Lu dans La Correspondance de la Publicité du 9 novembre :
Neuf Français sur dix sont influencés par le green marketing tout en restant critiques vis- à-vis de la sincérité des marques dans ce domaine, selon une étude Quintess.
Les Français sont de plus en plus intéressés par la consommation durable et le "green marketing" des entreprises peut les guider dans leurs choix. Mais pour être plus efficace, celui-ci doit évoluer et donner confiance. Aujourd'hui, les acheteurs sont critiques vis-à-vis des entreprises et doutent de leur crédibilité, selon les "Etats des lieux et perspectives du green marketing" de Quintess.La préoccupation environnementale gagne du terrain. Ces dernières années, la nécessité de parvenir à un développement durable s'est imposée pour les Français. Les troubles financiers mondiaux ont donc contribué à "une prise de conscience exacerbée de la crise écologique". Les Français ont aussi l'idée d'une implication personnelle: 98 % d'entre eux pensent avoir une responsabilité envers les générations futures en ce qui concerne l'avenir de la planète, selon l'enquête Quintess "Perception des Français sur les pratiques des entreprises en matière de développement durable", conduite entre le 24 septembre et 4 octobre 2009. L'écologie n'est donc plus, comme auparavant, une "tendance marginale".

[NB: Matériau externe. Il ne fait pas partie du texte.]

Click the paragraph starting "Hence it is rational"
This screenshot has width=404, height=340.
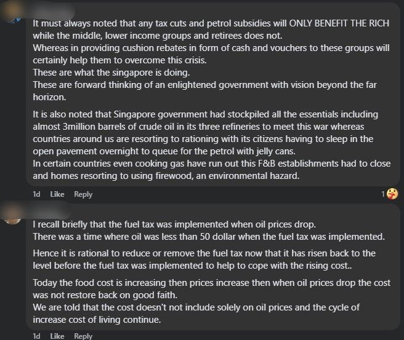pos(204,259)
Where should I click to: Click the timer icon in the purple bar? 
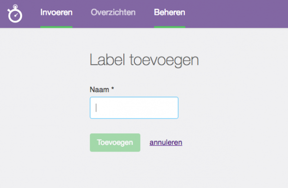[15, 14]
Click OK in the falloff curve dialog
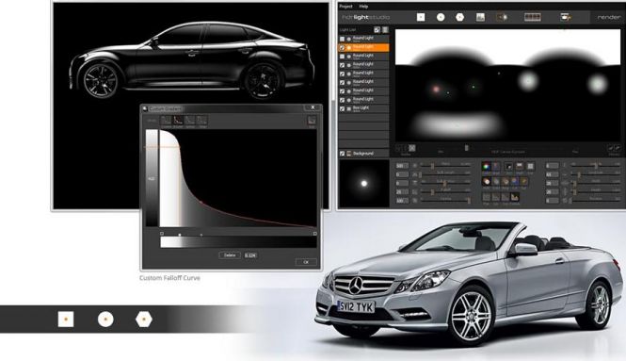The width and height of the screenshot is (626, 361). coord(306,262)
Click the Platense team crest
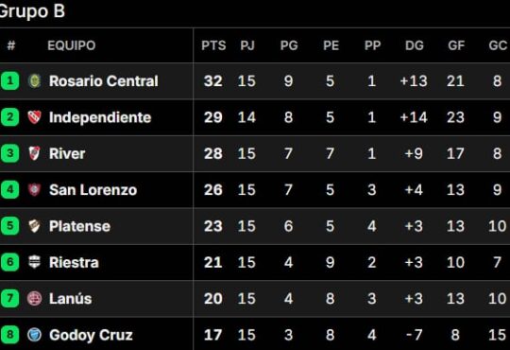Image resolution: width=510 pixels, height=350 pixels. (35, 226)
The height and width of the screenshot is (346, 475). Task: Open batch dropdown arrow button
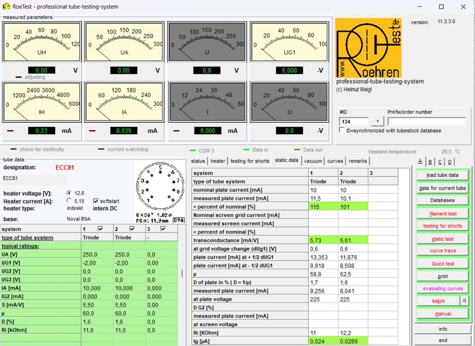[x=464, y=301]
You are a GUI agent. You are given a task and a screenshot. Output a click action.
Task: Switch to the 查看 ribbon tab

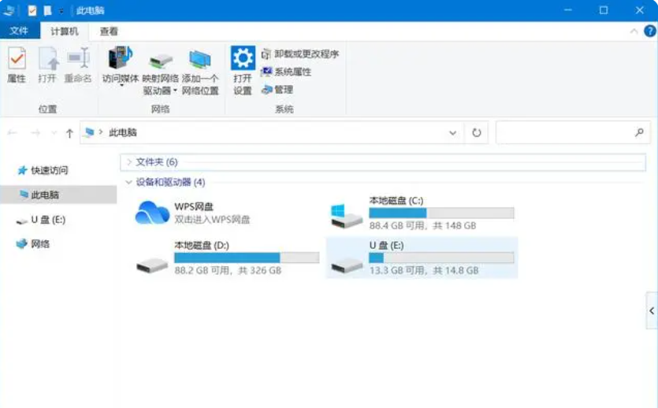[x=109, y=32]
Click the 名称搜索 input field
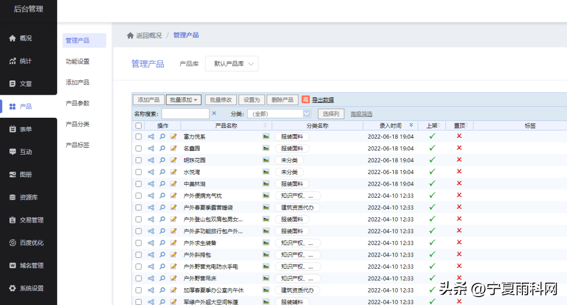 point(185,114)
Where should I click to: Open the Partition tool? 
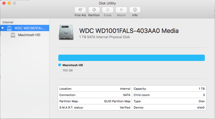pos(94,10)
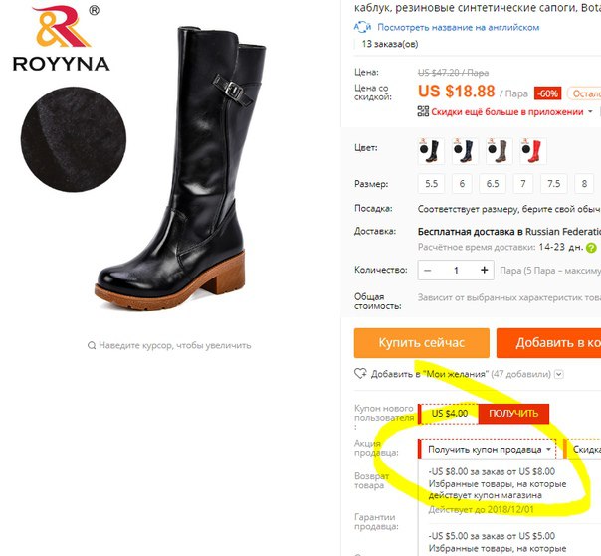The image size is (601, 556).
Task: Click the green question mark delivery help icon
Action: [591, 247]
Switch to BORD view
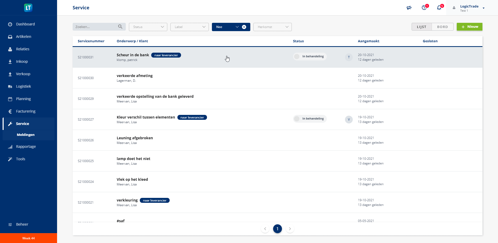 442,27
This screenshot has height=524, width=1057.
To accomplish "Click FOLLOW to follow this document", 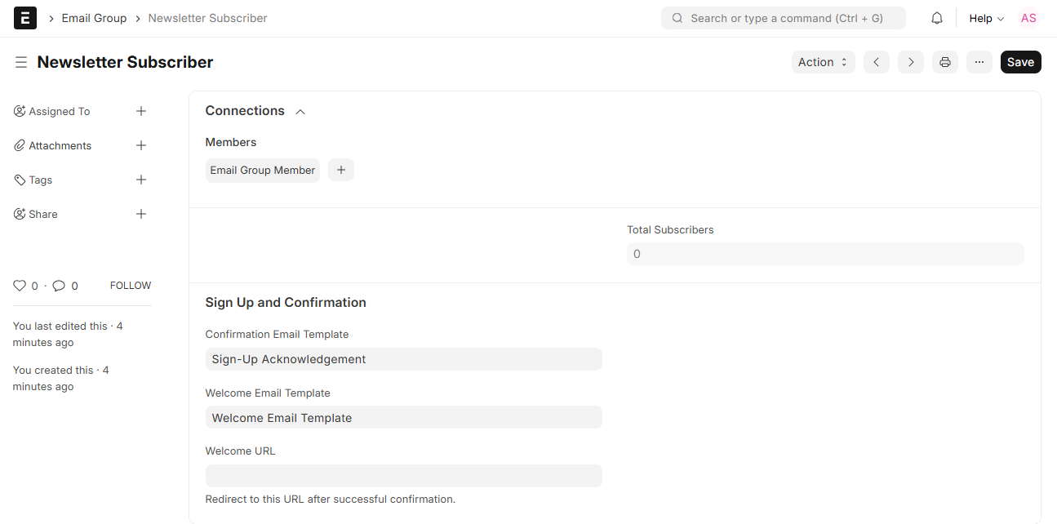I will pos(130,285).
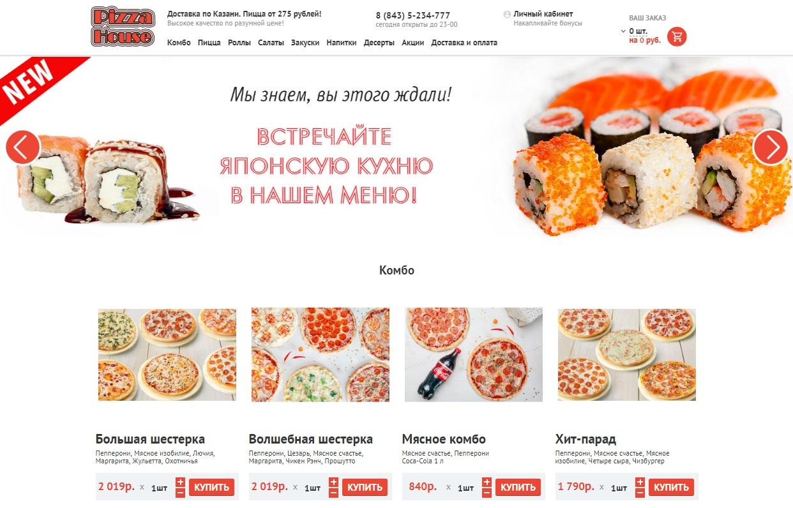793x508 pixels.
Task: Open the Роллы menu section
Action: pos(239,43)
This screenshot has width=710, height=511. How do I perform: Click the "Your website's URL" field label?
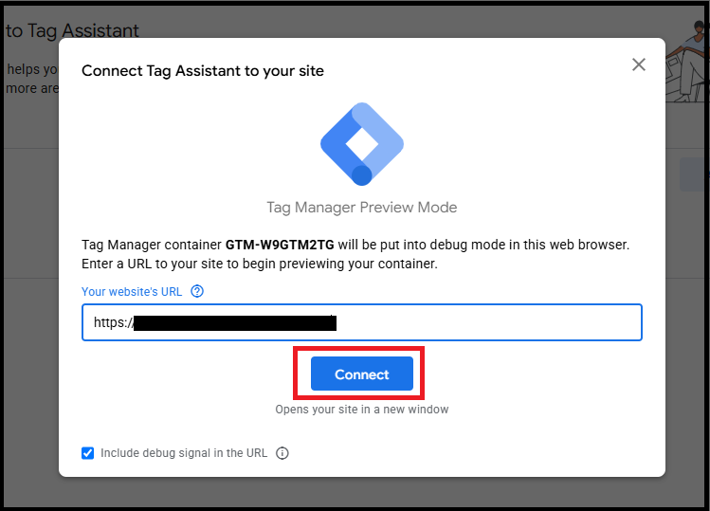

Les consommateurs sont influencés par le green marketing tout en restant prudents. L'étude insiste particulièrement sur l'importance du green marketing: 94 % des Français sont influencés par le caractère écologique dans la décision d'achat. "Ce chiffre illustre l'importance pour les entreprises d'adopter un mix marketing "green", c'est-à-dire orienté sur les efforts réalisés pour le développement durable" explique Quintess. Le premier engagement concerne l'éco-conception: l'enquête cite par exemple Orange qui revend des téléphones d'occasion ou Pilot qui fabrique un stylo fait à partir de bouteilles d'eau. Le second porte sur des services plus verts: "La Parisienne Assurances" notamment, prend en charge l'abonnement annuel Vélib, une partie des frais de déplacements en transports en commun et le montant de la prime est en fonction des émissions de dioxyde de carbone du véhicule.
Dans cette étude, 78 % des Français ne font pas confiance aux discours environnementaux des entreprises, selon Quintess, et 80 % estiment que "l'utilisation du thème du développement durable est galvaudée en publicité". En cas d'utilisation abusive de l'argument vert, 52 % des consommateurs estiment que cela détériorerait l'image qu'ils ont de la marque et auraient une influence négative sur leur comportement d'achat. 23 % vont même plus loin (actions pour dénoncer le cas, boycott). Seuls 15 % déclarent que cela leur est égal et 10 % que les entreprises ne peuvent plus se passer de cet argument même s'il est abusif.